Contraceptifs au désogestrel : 1,6 million de femmes averties des risques de méningiome

Actuellement, un courrier provenant de l’Agence nationale de sécurité du médicament (ANSM) parvient aux boîtes aux lettres de 1,6 million de femmes. Ces correspondances concernent spécifiquement les utilisatrices de contraceptifs contenant exclusivement du désogestrel, un progestatif synthétique commercialisé sous des noms tels qu’Optimizette, Antigone, Elfasette ou encore leurs génériques. L’identification de ces patientes a été faite à partir des données de remboursement fournies par l’Assurance maladie.

EN BREF

  • 1,6 million de femmes reçoivent un courrier sur les risques de méningiome liés à leur contraception.
  • Le méningiome est une tumeur bénigne, mais son risque augmente avec l’âge et la durée d’utilisation.
  • Aucune interruption de la contraception n’est recommandée sans avis médical.

Il est essentiel de préciser que recevoir ce courrier ne signifie en aucun cas qu’une tumeur a été détectée ou qu’un danger immédiat menace la santé des concernées. En réalité, cette alerte n’est pas nouvelle. Une étude menée en France à la fin de l’année 2024 avait déjà soulevé ce risque, entraînant une mise à jour des recommandations et des notices médicales. L’objectif de cette démarche d’information est d’encourager chaque femme à discuter sereinement de sa situation avec son médecin ou sa sage-femme lors de sa prochaine consultation.

Comprendre le méningiome

Le méningiome est une tumeur qui se développe à partir des méninges, ces membranes protectrices entourant le cerveau. Dans la grande majorité des cas, cette masse est bénigne et sa croissance est généralement lente. Toutefois, même si elle n’est pas cancéreuse, une telle tumeur peut engendrer des complications en raison de la rigidité du crâne. En grossissant, elle peut effectivement exercer une pression sur des zones cérébrales ou des nerfs, entraînant des troubles de la vision, des faiblesses musculaires, voire des crises d’épilepsie. Dans certains cas, une intervention chirurgicale peut être nécessaire.
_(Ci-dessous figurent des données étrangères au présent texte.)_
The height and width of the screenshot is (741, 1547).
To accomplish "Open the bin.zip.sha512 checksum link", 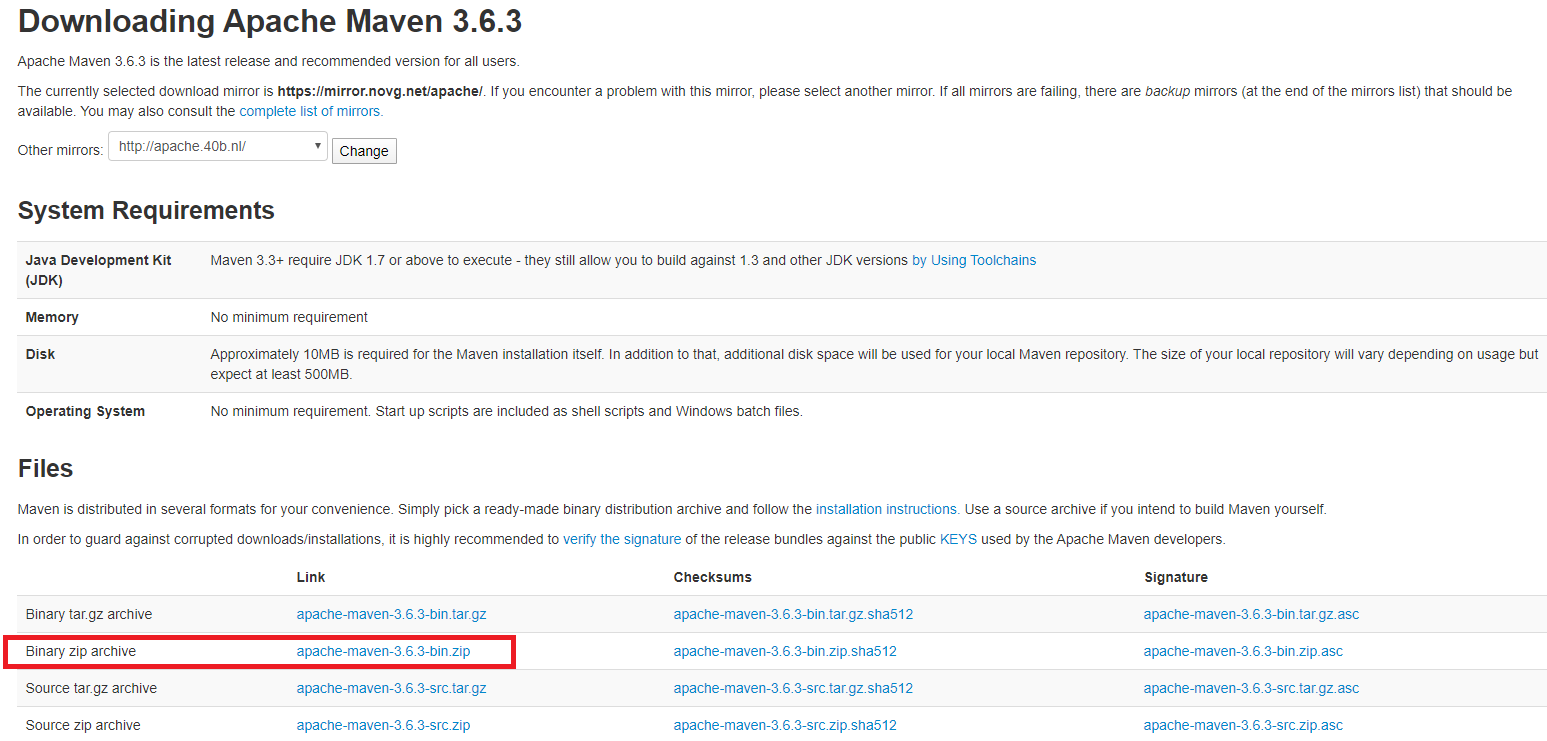I will coord(785,651).
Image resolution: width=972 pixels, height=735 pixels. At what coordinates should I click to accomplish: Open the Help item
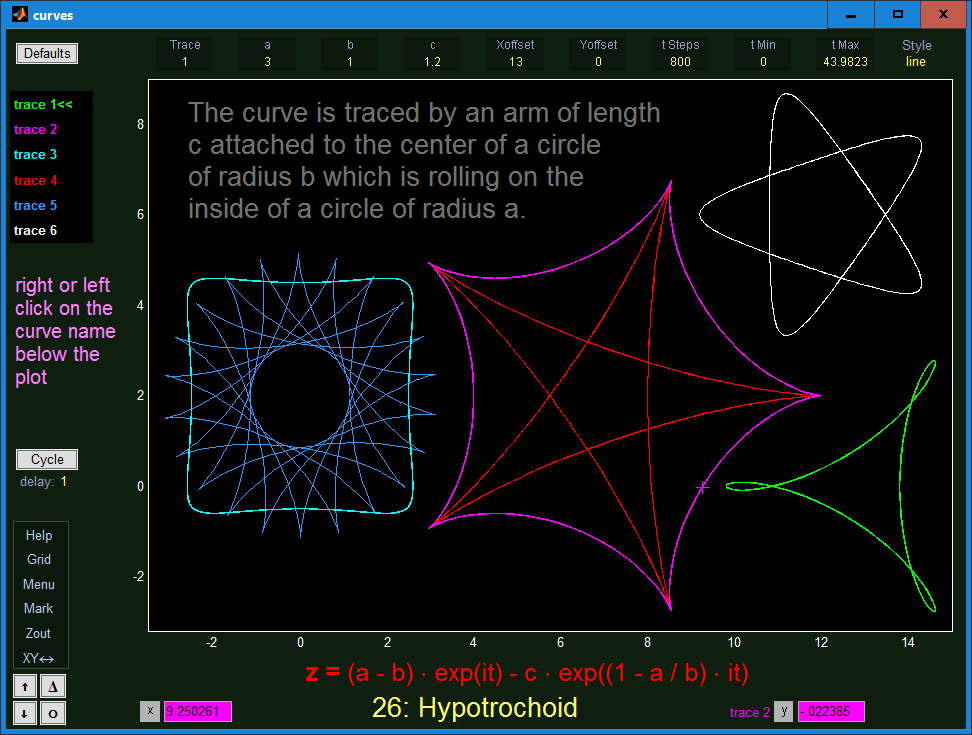tap(38, 535)
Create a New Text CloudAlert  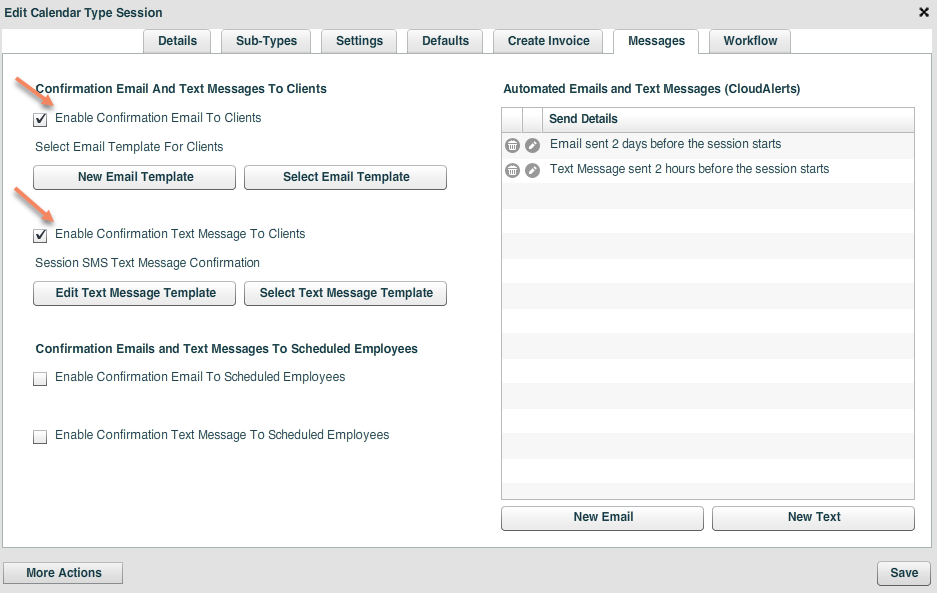click(x=812, y=518)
Les recherches indiquent que le risque associé à la prise de contraceptifs contenant du désogestrel est extrêmement faible. En effet, les scientifiques évaluent ce risque à environ un cas supplémentaire de méningiome nécessitant une opération pour 67.000 utilisatrices, selon les conditions de l’étude. Ce risque semble augmenter principalement avec une utilisation prolongée du contraceptif, notamment chez les femmes plus âgées. Il est aussi établi qu’un an après l’arrêt du traitement, la situation revient à la normale.

Recommandations pour les utilisatrices

Pour les femmes utilisant ce type de contraception, il est crucial de ne pas interrompre leur traitement de manière unilatérale. Un arrêt brutal peut exposer à un risque de grossesse non désirée. En l’absence de symptômes inquiétants, aucune consultation en urgence n’est nécessaire. Il est conseillé de faire le point lors du prochain rendez-vous de suivi habituel. À ce moment-là, le professionnel de santé pourra évaluer la situation en prenant en compte l’âge, la durée d’utilisation du traitement et d’autres traitements hormonaux pris par le passé.

La réception de la lettre ne nécessite pas non plus la réalisation systématique d’une IRM de dépistage. Seules des manifestations symptomatiques spécifiques — telles que des maux de tête persistants et inhabituels, des troubles visuels ou une faiblesse — devraient inciter à consulter un professionnel de santé. En revanche, l’apparition d’un trouble neurologique brutal constitue une urgence médicale qui nécessite une attention immédiate.

Les contraceptifs progestatifs, comme ceux mentionnés, présentent des avantages notables, notamment une réduction des risques de cancers de l’ovaire et de l’utérus. Il est donc primordial d’évaluer les bénéfices et les risques de manière équilibrée et informée.